We want to match the words 'aba', 'a' and 'b'.
If the string 'ab' is read, the parser finds the match for 'a' and creates a checkpoint. It then tries to continue parsing (to match 'aba'), but once the end of the string is reached, the parser has to backtrack. It then saves the token 'a' and continues parsing at 'b'.
If we were to use one state-machine per token, the parser would have to backtrack to the beginning of the string instead of continuing at 'b'.
There are generally two ways to use the generated c file:
- Use the instruction
emit_mainand use the token actions to execute code per token. The generated c file can then simply be compiled into an executable. - Use a custom main function, which calls
reglex_parseorreglex_parse_token(see below). Optionally use the functionreglex_set_is(see below) to further control the input stream of the generated parser.

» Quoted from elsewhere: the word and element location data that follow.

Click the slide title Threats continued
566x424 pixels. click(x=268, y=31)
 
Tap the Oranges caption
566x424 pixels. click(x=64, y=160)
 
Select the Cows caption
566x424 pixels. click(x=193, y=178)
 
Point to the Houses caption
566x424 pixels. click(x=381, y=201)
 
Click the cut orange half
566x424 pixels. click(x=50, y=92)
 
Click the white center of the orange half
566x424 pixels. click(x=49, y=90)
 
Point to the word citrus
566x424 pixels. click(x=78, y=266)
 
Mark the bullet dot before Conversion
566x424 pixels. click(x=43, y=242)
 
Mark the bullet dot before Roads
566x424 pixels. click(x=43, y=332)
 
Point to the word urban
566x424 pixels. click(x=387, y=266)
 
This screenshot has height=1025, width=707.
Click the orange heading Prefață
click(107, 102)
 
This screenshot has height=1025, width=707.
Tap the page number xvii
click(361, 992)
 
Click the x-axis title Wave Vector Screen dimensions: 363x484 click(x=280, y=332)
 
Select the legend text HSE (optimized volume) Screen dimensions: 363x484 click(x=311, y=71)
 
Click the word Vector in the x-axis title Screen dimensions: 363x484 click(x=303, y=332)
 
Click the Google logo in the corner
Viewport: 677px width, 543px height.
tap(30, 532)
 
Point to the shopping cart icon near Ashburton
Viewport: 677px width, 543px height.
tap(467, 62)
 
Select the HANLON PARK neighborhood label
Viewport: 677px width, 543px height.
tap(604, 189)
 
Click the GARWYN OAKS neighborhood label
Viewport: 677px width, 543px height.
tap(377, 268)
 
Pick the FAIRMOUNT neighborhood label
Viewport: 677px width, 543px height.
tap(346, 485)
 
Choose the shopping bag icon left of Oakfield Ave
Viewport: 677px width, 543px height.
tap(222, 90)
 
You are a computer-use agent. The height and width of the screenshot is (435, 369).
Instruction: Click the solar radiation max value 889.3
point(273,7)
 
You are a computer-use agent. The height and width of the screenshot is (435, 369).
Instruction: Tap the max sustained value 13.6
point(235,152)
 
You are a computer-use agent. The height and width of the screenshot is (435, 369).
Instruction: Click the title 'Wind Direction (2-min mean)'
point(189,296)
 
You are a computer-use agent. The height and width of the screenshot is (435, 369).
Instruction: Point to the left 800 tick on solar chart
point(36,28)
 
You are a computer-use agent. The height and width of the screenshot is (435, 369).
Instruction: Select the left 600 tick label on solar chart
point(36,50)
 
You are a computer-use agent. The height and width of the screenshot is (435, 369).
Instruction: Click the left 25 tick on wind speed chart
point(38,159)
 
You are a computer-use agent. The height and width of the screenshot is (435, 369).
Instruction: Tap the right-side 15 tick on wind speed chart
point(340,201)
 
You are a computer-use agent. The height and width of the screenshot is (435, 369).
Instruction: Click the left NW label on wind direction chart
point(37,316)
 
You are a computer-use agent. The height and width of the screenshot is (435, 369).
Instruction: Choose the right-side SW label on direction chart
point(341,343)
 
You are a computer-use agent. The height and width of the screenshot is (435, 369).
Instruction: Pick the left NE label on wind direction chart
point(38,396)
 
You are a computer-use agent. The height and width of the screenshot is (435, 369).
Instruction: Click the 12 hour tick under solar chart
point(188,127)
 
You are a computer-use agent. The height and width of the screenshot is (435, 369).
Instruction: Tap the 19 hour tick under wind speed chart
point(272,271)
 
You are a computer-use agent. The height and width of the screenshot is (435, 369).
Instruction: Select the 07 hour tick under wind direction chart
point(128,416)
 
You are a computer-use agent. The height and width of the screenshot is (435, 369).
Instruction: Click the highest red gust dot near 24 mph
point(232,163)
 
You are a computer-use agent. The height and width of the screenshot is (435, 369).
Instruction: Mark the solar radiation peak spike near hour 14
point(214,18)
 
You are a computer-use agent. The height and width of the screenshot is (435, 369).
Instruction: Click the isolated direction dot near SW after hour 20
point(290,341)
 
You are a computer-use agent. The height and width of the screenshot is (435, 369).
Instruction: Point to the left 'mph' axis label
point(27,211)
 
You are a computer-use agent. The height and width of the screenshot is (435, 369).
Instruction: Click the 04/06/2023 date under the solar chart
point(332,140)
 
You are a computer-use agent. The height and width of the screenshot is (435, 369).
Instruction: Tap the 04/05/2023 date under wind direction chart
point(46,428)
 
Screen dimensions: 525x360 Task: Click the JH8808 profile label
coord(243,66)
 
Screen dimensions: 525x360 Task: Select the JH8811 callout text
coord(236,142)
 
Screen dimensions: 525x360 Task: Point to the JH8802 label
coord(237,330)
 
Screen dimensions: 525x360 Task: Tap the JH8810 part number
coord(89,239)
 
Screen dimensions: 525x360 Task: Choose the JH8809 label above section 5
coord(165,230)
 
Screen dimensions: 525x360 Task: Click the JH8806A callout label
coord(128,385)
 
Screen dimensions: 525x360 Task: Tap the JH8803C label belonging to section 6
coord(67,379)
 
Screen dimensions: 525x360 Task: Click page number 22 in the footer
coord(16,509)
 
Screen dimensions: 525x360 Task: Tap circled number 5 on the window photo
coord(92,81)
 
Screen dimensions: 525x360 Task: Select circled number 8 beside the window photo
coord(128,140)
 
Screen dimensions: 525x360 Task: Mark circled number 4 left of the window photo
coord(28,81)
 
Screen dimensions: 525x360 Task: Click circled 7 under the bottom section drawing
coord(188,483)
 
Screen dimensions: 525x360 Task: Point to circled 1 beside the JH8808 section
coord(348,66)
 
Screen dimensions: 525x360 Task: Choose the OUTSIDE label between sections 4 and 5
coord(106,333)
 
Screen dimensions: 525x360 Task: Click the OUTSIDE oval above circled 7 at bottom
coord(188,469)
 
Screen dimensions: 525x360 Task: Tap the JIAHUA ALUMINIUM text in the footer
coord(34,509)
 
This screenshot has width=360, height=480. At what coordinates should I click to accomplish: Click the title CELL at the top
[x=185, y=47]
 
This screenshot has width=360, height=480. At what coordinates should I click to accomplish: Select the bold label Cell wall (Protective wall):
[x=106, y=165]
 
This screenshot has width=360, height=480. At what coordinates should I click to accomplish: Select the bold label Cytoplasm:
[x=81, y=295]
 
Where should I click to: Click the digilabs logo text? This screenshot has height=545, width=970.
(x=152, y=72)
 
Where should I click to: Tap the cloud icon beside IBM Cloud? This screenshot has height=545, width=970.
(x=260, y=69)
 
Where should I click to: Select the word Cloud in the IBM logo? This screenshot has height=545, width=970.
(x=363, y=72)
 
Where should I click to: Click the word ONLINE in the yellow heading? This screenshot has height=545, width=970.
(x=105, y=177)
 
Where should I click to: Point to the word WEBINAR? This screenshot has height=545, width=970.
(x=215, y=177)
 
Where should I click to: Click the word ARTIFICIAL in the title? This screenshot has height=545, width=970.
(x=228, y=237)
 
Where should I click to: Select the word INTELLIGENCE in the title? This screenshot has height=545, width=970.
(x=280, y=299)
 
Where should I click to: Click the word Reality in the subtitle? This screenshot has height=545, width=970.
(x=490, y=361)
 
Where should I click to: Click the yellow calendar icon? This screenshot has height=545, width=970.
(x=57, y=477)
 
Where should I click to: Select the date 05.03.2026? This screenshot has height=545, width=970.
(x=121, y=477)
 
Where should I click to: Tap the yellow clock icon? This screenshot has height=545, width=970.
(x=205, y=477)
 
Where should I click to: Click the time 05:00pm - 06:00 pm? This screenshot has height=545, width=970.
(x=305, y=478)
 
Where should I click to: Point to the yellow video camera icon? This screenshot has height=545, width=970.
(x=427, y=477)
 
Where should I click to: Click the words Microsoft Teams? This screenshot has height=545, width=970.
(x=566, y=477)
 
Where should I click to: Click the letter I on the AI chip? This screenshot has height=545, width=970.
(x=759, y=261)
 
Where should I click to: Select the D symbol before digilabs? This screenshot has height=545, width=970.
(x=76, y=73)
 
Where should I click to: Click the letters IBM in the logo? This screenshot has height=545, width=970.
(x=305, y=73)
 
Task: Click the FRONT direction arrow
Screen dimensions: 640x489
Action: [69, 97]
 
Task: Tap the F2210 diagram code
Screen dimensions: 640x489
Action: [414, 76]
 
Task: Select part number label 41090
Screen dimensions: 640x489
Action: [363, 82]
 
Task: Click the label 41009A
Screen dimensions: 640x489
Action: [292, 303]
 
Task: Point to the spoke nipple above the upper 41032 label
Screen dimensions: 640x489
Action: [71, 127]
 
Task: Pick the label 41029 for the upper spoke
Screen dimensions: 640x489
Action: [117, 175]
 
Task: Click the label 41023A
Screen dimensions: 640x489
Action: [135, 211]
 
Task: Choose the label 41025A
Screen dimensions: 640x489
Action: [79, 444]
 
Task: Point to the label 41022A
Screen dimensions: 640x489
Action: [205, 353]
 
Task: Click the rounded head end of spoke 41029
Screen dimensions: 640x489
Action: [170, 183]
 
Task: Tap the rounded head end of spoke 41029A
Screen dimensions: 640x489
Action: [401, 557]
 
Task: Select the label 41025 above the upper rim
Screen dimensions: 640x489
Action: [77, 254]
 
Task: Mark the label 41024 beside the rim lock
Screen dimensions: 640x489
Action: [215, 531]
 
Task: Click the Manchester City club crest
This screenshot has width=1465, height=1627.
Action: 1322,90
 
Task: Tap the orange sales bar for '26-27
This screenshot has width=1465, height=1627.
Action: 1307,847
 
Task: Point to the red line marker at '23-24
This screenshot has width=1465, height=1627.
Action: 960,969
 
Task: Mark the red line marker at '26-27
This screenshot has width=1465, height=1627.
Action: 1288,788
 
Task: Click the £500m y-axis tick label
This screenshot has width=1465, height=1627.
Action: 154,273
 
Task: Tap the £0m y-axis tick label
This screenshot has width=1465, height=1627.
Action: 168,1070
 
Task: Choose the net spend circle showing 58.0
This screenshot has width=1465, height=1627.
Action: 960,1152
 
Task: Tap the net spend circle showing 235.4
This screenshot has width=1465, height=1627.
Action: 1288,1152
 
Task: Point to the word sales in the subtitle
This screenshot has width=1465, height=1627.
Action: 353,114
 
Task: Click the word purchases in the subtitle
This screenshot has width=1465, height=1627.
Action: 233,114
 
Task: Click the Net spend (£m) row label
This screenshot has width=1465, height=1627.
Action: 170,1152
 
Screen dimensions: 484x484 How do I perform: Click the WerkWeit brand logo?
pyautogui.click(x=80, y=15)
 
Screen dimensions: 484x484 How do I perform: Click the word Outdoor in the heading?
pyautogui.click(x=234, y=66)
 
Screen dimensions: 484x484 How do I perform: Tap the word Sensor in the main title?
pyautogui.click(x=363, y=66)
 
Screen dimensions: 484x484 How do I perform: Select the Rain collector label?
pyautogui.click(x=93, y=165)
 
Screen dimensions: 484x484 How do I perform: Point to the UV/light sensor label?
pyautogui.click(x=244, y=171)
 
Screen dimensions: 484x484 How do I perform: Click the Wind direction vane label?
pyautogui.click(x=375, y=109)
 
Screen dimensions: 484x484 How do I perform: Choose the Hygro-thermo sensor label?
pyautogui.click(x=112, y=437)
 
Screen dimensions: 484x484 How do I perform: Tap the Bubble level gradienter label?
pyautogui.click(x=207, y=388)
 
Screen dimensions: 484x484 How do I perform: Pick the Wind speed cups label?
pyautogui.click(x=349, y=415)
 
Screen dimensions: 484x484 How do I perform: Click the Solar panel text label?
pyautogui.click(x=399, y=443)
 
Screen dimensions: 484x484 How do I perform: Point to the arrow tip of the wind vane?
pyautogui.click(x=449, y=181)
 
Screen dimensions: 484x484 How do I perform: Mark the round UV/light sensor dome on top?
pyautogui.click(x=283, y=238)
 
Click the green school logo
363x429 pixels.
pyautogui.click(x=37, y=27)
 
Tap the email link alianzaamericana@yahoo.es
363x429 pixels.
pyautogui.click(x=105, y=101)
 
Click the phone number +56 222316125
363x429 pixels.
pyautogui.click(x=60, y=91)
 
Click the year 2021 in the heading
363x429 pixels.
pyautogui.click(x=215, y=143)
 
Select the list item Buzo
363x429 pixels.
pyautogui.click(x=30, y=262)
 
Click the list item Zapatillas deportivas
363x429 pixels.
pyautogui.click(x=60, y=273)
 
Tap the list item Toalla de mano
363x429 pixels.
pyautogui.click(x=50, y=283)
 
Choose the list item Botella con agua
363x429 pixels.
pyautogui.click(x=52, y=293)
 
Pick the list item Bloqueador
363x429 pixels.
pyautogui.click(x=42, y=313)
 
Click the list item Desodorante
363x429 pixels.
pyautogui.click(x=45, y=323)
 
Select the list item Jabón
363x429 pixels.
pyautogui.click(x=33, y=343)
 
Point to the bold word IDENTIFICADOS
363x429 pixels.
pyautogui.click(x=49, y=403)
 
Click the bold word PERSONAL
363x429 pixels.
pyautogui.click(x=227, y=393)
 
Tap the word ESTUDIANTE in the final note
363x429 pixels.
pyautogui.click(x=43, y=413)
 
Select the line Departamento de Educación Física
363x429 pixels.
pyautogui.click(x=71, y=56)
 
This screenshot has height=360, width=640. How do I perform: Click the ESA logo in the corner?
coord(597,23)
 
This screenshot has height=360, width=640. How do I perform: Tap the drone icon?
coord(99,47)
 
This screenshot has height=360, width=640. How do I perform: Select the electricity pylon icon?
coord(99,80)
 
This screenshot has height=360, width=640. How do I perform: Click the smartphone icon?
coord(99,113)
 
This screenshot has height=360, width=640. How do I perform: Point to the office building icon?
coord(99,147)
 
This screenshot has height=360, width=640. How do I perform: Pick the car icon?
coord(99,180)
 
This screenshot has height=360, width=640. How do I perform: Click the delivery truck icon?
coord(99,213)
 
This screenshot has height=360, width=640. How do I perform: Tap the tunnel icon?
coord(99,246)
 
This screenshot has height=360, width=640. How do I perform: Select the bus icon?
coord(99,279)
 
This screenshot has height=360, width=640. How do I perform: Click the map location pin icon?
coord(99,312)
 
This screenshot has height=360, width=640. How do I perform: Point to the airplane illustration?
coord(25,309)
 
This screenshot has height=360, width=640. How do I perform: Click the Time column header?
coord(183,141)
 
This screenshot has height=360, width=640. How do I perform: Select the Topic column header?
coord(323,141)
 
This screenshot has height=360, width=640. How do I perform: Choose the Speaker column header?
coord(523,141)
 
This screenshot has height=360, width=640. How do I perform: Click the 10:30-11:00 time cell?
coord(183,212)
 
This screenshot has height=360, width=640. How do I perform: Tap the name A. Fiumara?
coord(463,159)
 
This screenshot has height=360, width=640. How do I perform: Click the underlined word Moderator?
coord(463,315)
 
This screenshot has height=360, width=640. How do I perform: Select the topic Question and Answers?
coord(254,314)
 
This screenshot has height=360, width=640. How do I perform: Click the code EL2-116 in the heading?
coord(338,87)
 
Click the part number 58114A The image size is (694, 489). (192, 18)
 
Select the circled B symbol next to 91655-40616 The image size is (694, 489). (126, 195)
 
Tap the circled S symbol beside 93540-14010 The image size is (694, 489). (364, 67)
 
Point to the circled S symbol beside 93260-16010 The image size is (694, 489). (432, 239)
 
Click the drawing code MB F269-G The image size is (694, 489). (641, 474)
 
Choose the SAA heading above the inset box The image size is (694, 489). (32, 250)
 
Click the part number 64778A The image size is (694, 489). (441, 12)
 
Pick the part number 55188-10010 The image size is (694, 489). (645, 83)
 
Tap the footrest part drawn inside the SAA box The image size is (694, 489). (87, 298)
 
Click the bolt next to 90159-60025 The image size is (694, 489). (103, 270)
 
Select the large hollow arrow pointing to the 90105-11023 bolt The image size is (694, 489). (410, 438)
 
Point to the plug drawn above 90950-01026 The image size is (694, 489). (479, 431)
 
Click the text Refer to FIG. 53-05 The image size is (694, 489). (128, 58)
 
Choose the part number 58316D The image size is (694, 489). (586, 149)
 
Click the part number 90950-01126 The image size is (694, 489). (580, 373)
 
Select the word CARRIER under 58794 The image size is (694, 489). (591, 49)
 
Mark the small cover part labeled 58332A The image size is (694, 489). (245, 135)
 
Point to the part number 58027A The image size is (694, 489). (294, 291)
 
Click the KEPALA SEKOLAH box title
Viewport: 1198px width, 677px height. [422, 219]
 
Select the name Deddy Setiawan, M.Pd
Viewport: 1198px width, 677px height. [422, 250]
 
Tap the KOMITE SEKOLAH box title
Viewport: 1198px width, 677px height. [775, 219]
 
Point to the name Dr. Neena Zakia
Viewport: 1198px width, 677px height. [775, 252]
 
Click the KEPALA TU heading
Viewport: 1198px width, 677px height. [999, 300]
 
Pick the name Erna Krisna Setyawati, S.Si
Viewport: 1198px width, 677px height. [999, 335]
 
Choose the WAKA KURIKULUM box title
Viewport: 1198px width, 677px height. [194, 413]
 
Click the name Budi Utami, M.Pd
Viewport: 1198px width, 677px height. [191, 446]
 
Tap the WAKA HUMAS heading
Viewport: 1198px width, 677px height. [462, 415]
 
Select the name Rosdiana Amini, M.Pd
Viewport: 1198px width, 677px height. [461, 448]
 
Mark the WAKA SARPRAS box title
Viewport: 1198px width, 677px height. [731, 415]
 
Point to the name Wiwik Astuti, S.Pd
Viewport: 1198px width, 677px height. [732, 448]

The generated code contains the following functions:
int reglex_parse()
Parses a stream of chars into tokens. If no tokens can
be matched, the function returns 1. Otherwise, it continues parsing, until EOF is reached.
If all chars have been consumed by tokens, 0 is returned.
void reglex_parse_token()
Parses the next token in the input stream. Returns once exactly one token has been parsed or an
error has occurred. It tries to match the longest token possible and if two tokens are of equal
length, the one which comes first in the spec is chosen. After this functions has been called,
the global variable int reglex_parse_result contains -1 if the token has been successfully parsed
and the input stream contains more chars to be parsed, 0 if the token has been successfully
parsed, and EOF was encountered in the input stream, and 1 if the input stream could not
be parsed into any token. To get the type of token parsed, a global variable can be used, which
can be set during the token actions and read after the call to reglex_parse_token.
const char *reglex_lexem()
After a token has been parsed, this function returns a pointer to the parsed lexem (the string
of the parsed token). The data behind the pointer may overwritten or become invalid, so it must
be copied to be used later. This function can also be used inside the token action.
void reglex_set_is(FILE *is, const char *filename)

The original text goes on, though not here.